Hi @ilengyel, @bascoul

Can you try with cuDNN 7.6.5?

https://developer.nvidia.com/compute/machine-learning/cudnn/secure/7.6.5.32/Production/10.0_20191031/cudnn-10.0-linux-x64-v7.6.5.32.tgz

tar -xzvf cudnn-x.x-linux-x64-v7.x.x.x.tgz
sudo cp cuda/include/cudnn*.h /usr/local/cuda/include
sudo cp cuda/lib64/libcudnn* /usr/local/cuda/lib64
sudo chmod a+r /usr/local/cuda/include/cudnn*.h /usr/local/cuda/lib64/libcudnn*

For reference you can check the current versions, using the version checker in Isaac.
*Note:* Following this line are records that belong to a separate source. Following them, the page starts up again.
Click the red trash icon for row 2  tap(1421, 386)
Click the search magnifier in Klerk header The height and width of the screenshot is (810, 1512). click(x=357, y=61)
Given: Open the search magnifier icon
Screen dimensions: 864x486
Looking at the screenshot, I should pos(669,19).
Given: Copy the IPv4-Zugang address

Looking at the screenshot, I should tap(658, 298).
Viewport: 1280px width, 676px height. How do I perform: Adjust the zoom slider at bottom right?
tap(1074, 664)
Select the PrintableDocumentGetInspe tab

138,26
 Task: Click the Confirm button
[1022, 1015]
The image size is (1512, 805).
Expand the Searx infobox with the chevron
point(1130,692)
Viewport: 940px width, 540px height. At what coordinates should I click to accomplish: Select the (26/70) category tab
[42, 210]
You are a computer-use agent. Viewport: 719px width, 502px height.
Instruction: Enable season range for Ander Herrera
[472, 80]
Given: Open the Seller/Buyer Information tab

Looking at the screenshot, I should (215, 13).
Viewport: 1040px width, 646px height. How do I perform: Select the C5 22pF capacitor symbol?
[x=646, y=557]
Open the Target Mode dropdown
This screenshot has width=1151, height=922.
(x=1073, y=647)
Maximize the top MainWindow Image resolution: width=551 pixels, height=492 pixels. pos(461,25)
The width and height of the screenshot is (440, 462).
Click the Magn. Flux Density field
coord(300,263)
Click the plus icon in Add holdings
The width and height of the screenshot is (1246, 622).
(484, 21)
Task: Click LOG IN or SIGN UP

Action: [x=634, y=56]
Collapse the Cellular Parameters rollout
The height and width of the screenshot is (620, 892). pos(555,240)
Here is the sample output for my setup:

$ python3 engine/build/scripts/version_checker.py 
---------------------------------------------------------------
|Package             |Recommended Version |Current Version     |
---------------------------------------------------------------
|OS                  |Ubuntu 18.04.2 LTS  |Ubuntu 18.04.4 LTS  |
|Bazel               |2.2.0               |2.2.0               |
|GPU_Driver          |>=418               |440.64              |
|Cuda                |10.x.x              |10.0.326            |
|Cudnn               |7.6.x.x             |7.6.5.32            |
|TensorFlow          |1.15.0              |1.15.0              |
|pycapnp             |>=0.6.3             |0.6.4               |
|librosa             |>=0.6.3             |0.7.2               |
|SoundFile           |>=0.10.2            |0.10.3.post1        |
|Python2             |2.7.x               |2.7.17              |
|Python3             |3.6.x               |3.6.9               |
---------------------------------------------------------------

Still no luck, same error with an upgrade to CuDNN 7.6.5.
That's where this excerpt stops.